节选原文:
◇ ◇ ◇ ◇ ◇ ◇ ◇

今天讲点不一样的东西,让大家对我们的真实环境有所了解。
这个周末我把所有省级行政区的财政收支情况做了一个统计,并且制作了一个图表。
我们一共有34个省级行政区,台湾省目前比较特殊,香港和澳门是特别行政区,所以这三个未纳入排名,只是放在了表格前面。
所有数据都是经过四舍五入的,所以会略有差异,尤其是净额,可能会有1个亿左右的误差。
本来只准备统计前十的,但是我所在的湖南,没排进前十,所以后面干脆就全都统计上,大家也可以看看自己所在地区的财政情况。
所有地区的财政收支,最后算下来总缺口5.7万亿,只有澳门和上海是有盈余的。
澳门今年1~7月份收入615亿澳元,支出522亿澳元,还能有93亿的结余,其中博彩收入516亿,几乎就靠这个撑起了整座岛屿。
除此之外,上海是今年内地唯一没有赤字的地区。
上图是上海财政官网公布的,1~7月份收入5600.2亿,同比增长0.9%,支出4897.1亿,同比增长1.4%,所以还赚了703亿。
其他地区全都是入不敷出,其中四川高居榜首。
1~7月份收入3467.8亿,同比增长1.9%,其中税收2218亿,非税收入1249.8亿。
但是支出7598亿就非常高了,位居第三名,仅次于广东和江苏,所以高达4130亿的赤字。
从各地区收支情况来看,1~7月份收入3000亿以上的,只有广东、江苏、浙江、上海、山东、北京、四川这7个地区。
但是支出超过3000亿的,却多达23个地区。
所以导致赤字过千亿的地区同样也有23个,而赤字过2000亿的地区,也多达15个。
是什么原因造成了如此巨大的缺口?

◇ ◇ ◇ ◇ ◇ ◇ ◇

提取数据:
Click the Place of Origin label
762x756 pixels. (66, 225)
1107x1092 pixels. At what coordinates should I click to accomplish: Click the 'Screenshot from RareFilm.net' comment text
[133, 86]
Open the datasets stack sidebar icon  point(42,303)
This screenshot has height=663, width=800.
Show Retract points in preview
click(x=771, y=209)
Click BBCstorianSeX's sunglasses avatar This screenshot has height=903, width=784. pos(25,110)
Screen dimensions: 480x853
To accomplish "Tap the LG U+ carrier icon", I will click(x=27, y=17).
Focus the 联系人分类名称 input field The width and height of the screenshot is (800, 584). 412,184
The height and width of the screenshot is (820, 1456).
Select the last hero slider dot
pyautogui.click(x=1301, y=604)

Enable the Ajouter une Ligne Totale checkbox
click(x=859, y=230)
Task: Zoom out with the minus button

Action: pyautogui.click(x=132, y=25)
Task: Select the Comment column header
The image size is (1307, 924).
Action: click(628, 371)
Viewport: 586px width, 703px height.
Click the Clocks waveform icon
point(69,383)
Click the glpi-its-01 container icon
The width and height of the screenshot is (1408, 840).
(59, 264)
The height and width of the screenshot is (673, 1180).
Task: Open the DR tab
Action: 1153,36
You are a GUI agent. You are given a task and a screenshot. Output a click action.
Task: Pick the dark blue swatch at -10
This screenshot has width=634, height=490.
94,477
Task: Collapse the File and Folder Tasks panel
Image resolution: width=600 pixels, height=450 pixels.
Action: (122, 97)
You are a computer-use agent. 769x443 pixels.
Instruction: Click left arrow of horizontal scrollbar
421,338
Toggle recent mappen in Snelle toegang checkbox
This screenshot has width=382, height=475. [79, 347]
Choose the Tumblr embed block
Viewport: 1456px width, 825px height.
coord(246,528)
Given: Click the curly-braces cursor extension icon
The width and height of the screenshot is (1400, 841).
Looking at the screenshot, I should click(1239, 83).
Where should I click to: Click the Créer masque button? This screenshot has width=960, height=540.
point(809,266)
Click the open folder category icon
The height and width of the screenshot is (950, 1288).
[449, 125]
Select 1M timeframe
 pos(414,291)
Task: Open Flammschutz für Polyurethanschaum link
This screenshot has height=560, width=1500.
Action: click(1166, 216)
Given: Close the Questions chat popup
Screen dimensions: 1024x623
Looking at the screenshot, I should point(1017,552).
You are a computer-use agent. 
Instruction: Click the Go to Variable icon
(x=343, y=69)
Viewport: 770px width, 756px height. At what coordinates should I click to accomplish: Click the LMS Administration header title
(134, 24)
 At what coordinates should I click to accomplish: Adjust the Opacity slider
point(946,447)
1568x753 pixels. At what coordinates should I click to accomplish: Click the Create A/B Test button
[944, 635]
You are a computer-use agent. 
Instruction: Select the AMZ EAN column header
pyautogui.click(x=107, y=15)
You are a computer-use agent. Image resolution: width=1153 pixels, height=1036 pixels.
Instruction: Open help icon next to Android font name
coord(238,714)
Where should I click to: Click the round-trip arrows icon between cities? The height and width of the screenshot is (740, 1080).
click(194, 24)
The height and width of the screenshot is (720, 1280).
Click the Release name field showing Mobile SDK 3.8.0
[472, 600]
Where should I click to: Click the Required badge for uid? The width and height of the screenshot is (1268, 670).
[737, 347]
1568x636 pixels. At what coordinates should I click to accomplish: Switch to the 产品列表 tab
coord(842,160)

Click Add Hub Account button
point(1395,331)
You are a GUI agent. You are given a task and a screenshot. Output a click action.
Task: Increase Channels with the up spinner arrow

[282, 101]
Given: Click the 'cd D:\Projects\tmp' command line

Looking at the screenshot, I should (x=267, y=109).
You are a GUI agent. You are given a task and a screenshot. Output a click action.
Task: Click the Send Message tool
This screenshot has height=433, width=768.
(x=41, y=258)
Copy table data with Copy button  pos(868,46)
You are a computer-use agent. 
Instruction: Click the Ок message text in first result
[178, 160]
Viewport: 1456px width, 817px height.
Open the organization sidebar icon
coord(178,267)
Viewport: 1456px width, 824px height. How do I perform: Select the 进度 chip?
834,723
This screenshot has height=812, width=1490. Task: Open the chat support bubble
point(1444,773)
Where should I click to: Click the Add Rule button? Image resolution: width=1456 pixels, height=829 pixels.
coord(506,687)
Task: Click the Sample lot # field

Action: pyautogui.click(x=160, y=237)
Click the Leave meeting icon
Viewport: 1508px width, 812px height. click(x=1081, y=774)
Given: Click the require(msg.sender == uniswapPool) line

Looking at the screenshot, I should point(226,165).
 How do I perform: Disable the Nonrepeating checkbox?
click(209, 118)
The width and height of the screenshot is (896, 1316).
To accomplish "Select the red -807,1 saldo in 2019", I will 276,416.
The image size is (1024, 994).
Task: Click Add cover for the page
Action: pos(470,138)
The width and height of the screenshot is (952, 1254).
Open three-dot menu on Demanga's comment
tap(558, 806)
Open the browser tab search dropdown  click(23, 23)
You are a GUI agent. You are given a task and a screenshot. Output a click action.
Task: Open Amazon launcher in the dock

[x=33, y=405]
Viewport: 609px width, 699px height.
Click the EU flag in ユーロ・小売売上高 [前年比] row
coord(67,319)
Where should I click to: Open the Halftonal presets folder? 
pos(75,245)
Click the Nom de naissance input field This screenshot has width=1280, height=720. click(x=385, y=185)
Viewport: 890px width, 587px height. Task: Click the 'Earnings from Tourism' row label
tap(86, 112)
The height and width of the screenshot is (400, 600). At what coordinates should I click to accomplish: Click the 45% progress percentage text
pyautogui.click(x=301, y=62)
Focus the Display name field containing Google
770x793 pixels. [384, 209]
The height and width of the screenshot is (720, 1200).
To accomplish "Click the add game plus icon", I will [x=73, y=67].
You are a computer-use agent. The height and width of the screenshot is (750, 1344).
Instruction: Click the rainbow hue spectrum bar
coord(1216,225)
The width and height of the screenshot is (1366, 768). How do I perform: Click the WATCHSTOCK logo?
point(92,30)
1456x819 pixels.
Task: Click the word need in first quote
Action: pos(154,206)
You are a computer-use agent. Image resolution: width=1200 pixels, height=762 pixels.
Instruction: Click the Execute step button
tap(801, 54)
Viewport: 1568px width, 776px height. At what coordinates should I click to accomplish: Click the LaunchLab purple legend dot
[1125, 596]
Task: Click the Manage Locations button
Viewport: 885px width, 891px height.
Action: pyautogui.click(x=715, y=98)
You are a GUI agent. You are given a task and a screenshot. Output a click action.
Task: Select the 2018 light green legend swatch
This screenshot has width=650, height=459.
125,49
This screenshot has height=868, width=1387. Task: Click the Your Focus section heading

◇ ◇ ◇ ◇ ◇ ◇ ◇

任务要求:
(1) 根据节选原文，列出1~7月份收入在3000亿以上的全部地区。
(2) 返回节选原文中从包含“今天讲点不一样的东西,让大家对我们的真实环境有所了解。”的语句开始、到“但是支出超过3000亿的,却多达23个地区。”为止的那一段，逐字照录。

参考答案:
(1) 广东、江苏、浙江、上海、山东、北京、四川

(2)
今天讲点不一样的东西,让大家对我们的真实环境有所了解。
这个周末我把所有省级行政区的财政收支情况做了一个统计,并且制作了一个图表。
我们一共有34个省级行政区,台湾省目前比较特殊,香港和澳门是特别行政区,所以这三个未纳入排名,只是放在了表格前面。
所有数据都是经过四舍五入的,所以会略有差异,尤其是净额,可能会有1个亿左右的误差。
本来只准备统计前十的,但是我所在的湖南,没排进前十,所以后面干脆就全都统计上,大家也可以看看自己所在地区的财政情况。
所有地区的财政收支,最后算下来总缺口5.7万亿,只有澳门和上海是有盈余的。
澳门今年1~7月份收入615亿澳元,支出522亿澳元,还能有93亿的结余,其中博彩收入516亿,几乎就靠这个撑起了整座岛屿。
除此之外,上海是今年内地唯一没有赤字的地区。
上图是上海财政官网公布的,1~7月份收入5600.2亿,同比增长0.9%,支出4897.1亿,同比增长1.4%,所以还赚了703亿。
其他地区全都是入不敷出,其中四川高居榜首。
1~7月份收入3467.8亿,同比增长1.9%,其中税收2218亿,非税收入1249.8亿。
但是支出7598亿就非常高了,位居第三名,仅次于广东和江苏,所以高达4130亿的赤字。
从各地区收支情况来看,1~7月份收入3000亿以上的,只有广东、江苏、浙江、上海、山东、北京、四川这7个地区。
但是支出超过3000亿的,却多达23个地区。